High numerical precision decay calculations

radioactivedecay includes a high numerical precision decay mode. This can give more reliable results for decay chains containing both long- and short-lived radionuclides:

>>> inv_t0 = rd.Inventory({'U-238': 1.0})
>>> inv_t1 = inv_t0.decay_high_precision(10.0, 'd')
>>> inv_t1.contents
{'At-218': 1.4511675857141352e-25,
'Bi-210': 1.8093327888942224e-26,
'Bi-214': 7.09819414496093e-22,
'Hg-206': 1.9873081129046843e-33,
'Pa-234': 0.00038581180879502017,
'Pa-234m': 0.24992285949158477,
'Pb-210': 1.0508864357335218e-25,
'Pb-214': 7.163682655782086e-22,
'Po-210': 1.171277829871092e-28,
'Po-214': 7.096704966148592e-22,
'Po-218': 7.255923469955255e-22,
'Ra-226': 2.6127168262000313e-21,
'Rn-218': 1.4511671865210924e-28,
'Rn-222': 7.266530698712501e-22,
'Th-230': 8.690585458641225e-16,
'Th-234': 0.2499481473619856,
'Tl-206': 2.579902288672889e-32,
'Tl-210': 1.4897029111914831e-25,
'U-234': 1.0119788393651999e-08,
'U-238': 0.9999999999957525}

How radioactivedecay works

radioactivedecay calculates an analytical solution to the radioactive decay differential equations using linear algebra operations. It implements the method described in this paper: M Amaku, PR Pascholati & VR Vanin, Comp. Phys. Comm. 181, 21-23 (2010). See the theory docpage for more details.

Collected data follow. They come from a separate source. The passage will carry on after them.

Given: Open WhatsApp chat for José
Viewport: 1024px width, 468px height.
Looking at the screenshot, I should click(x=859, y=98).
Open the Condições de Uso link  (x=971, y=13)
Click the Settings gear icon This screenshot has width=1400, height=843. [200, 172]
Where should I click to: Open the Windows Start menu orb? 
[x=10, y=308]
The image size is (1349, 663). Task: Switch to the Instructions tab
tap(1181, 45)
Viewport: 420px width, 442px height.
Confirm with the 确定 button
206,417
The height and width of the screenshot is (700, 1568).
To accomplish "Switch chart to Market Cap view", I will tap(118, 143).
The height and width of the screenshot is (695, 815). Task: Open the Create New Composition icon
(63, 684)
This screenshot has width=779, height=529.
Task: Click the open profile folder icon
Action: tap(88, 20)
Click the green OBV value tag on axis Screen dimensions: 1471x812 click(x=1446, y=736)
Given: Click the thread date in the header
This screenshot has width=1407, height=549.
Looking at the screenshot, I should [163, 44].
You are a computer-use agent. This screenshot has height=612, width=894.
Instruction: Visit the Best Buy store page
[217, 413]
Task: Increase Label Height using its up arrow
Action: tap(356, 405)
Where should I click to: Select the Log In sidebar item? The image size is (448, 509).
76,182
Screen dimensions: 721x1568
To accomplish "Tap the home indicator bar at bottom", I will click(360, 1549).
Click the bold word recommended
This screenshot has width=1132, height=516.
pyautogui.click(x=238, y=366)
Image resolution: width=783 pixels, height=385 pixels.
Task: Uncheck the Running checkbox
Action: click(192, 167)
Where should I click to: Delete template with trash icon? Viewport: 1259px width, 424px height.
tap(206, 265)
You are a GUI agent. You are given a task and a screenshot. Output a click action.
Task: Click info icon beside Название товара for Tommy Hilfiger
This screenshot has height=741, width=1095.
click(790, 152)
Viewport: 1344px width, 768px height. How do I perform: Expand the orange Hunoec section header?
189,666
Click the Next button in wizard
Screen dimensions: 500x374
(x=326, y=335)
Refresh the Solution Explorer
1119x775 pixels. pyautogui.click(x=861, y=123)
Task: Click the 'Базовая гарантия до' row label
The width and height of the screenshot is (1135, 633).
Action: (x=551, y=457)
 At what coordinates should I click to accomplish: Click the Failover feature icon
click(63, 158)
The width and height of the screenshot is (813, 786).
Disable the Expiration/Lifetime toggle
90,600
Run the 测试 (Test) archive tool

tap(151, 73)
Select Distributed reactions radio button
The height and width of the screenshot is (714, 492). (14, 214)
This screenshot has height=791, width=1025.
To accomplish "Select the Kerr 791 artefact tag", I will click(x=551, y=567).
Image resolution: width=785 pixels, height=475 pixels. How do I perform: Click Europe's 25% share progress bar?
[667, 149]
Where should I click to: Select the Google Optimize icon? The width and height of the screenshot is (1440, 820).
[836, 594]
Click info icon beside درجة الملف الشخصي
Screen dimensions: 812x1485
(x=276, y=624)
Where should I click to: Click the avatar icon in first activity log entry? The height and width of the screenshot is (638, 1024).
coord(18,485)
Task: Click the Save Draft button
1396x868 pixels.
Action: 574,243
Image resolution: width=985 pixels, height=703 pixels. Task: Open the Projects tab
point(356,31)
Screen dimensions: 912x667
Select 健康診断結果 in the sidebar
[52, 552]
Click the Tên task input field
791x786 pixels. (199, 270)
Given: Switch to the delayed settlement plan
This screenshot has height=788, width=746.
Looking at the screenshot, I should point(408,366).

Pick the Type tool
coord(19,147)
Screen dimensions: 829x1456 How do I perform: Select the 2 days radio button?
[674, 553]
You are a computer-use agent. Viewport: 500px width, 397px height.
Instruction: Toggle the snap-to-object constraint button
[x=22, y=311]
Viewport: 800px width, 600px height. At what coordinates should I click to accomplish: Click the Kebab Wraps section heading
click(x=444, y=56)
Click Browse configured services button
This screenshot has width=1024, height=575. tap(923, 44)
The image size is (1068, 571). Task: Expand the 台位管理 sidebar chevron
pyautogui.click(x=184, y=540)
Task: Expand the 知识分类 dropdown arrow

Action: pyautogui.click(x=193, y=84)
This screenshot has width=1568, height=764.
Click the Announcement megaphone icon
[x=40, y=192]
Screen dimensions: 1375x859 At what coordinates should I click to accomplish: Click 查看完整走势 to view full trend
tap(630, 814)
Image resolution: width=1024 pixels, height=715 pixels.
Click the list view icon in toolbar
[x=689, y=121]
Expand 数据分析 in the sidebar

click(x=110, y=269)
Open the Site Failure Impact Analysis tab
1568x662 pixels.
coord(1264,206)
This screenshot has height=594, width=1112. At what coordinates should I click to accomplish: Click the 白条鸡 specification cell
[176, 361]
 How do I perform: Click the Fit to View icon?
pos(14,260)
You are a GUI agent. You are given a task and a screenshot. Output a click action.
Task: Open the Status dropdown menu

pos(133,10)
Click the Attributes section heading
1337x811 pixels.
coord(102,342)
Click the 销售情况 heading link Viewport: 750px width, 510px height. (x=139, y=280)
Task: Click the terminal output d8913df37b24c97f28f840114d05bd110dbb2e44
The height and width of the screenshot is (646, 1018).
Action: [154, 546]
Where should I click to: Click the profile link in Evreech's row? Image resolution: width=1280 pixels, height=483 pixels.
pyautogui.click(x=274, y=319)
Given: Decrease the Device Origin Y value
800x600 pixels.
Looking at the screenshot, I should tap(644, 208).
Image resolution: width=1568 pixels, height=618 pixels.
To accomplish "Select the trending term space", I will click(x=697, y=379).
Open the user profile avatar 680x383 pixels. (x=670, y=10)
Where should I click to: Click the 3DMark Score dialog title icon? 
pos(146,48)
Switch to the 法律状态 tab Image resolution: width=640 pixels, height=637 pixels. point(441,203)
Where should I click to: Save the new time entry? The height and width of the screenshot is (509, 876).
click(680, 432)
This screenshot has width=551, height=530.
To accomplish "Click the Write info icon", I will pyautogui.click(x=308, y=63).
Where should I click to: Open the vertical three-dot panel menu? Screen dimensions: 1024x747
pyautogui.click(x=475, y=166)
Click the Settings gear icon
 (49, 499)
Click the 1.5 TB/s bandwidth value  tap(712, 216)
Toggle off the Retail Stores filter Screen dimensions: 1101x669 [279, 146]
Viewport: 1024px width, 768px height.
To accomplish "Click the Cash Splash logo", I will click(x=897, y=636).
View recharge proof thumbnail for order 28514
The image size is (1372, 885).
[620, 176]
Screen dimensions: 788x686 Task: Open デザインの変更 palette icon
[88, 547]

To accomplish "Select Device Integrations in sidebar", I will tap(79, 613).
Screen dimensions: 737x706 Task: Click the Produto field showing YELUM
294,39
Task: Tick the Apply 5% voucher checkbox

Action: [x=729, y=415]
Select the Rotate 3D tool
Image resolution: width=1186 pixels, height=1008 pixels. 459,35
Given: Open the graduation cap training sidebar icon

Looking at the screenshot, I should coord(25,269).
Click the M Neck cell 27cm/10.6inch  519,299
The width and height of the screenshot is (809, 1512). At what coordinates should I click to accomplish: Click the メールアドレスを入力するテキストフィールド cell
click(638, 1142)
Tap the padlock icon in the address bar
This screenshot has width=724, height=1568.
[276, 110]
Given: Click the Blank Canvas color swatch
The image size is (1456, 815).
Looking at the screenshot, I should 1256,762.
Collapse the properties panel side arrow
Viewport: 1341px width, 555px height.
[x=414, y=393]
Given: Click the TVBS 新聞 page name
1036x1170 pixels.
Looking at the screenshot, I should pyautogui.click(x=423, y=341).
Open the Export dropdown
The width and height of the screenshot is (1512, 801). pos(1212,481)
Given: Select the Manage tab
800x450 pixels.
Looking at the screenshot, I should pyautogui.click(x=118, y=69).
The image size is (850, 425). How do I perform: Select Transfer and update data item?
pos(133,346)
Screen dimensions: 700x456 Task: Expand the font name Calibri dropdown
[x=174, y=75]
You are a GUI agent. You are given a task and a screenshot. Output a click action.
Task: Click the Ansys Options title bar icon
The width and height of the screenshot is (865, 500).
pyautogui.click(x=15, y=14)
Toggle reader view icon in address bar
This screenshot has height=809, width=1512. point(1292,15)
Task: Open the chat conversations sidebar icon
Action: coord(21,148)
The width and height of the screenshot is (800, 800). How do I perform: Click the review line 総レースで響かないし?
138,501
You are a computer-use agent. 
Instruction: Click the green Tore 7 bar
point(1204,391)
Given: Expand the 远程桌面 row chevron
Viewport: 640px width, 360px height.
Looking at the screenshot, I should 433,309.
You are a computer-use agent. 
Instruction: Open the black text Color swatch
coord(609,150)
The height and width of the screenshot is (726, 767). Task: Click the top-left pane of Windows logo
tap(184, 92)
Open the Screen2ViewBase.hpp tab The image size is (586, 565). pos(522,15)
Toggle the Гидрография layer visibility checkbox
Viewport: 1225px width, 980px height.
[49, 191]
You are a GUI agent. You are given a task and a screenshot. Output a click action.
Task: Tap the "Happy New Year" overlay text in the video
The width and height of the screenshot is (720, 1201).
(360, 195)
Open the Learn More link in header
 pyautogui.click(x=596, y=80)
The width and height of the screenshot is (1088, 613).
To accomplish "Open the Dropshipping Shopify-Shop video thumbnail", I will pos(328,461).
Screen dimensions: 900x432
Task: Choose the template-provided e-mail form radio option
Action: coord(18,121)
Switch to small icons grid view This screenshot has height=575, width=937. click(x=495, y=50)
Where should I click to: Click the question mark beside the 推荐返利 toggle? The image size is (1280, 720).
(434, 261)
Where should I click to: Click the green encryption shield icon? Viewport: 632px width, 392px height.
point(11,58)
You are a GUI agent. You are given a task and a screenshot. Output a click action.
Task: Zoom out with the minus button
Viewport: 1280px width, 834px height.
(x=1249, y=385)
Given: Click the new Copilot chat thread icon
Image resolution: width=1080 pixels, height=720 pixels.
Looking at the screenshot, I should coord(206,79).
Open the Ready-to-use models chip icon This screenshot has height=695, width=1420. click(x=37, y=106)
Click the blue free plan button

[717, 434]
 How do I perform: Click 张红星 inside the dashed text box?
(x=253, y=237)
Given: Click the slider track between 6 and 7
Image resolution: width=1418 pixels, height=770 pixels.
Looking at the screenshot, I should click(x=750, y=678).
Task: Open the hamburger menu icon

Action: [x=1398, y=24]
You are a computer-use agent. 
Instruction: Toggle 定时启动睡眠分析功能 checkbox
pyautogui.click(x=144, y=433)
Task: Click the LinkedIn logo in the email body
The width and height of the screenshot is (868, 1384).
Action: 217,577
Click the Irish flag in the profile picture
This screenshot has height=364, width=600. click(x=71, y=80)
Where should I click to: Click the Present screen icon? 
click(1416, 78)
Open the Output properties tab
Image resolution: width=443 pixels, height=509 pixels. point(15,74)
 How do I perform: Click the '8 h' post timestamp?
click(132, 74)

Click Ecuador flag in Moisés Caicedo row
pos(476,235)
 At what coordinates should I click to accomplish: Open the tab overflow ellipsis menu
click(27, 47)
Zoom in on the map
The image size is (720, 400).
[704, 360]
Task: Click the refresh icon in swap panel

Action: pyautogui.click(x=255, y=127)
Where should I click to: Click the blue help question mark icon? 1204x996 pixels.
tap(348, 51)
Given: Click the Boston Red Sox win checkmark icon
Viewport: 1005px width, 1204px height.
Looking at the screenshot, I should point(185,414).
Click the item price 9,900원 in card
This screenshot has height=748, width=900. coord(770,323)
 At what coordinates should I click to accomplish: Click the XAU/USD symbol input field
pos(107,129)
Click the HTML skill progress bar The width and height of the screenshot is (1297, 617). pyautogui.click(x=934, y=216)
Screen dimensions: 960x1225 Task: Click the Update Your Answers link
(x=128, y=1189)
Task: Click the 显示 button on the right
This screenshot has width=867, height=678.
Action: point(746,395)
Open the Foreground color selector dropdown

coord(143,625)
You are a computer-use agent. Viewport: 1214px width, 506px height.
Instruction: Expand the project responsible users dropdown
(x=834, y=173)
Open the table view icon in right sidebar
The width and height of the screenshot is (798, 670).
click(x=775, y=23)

It uses NumPy and SciPy routines for standard decay calculations (double-precision floating-point operations), and SymPy for arbitrary numerical precision calculations.

By default radioactivedecay uses decay data from ICRP Publication 107 (2008).

The notebooks folder in the GitHub repository contains Jupyter Notebooks for creating the decay datasets that are read in by radioactivedecay, e.g. ICRP 107. It also contains some comparisons against decay calculations made with PyNE and Radiological Toolbox.

Tests

From the base directory run:

$ python -m unittest discover

License

radioactivedecay is open source software released under the MIT License. The ICRP-107 decay data is copyright 2008 A. Endo and K.F. Eckerman. See LICENSE for details.

Contributing

Contributors are welcome to fix bugs, add new features or make feature requests. Please open a pull request or a new issue on the GitHub repository.